Given problem:
Identify each line in the items below that contains the string "click", and copy those lines.

start Raw data

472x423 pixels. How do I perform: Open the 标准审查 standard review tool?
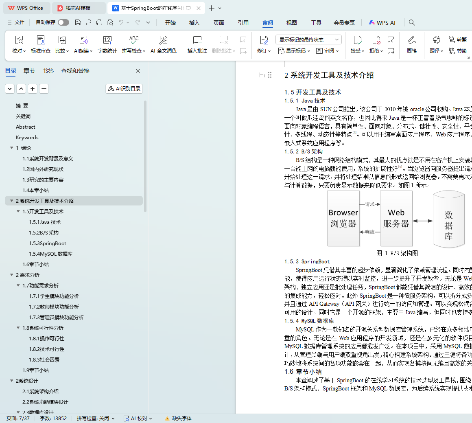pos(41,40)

end Raw data
start Raw data

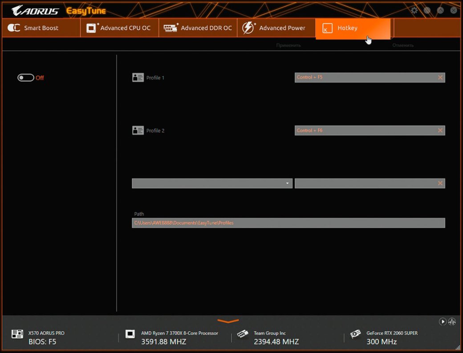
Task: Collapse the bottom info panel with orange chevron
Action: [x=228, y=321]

end Raw data
start Raw data

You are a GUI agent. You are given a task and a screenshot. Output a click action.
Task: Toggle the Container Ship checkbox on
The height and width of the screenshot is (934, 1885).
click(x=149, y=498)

end Raw data

Completed exercise:
You are a GUI agent. You are given a task and a screenshot. Output a click action.
click(x=149, y=498)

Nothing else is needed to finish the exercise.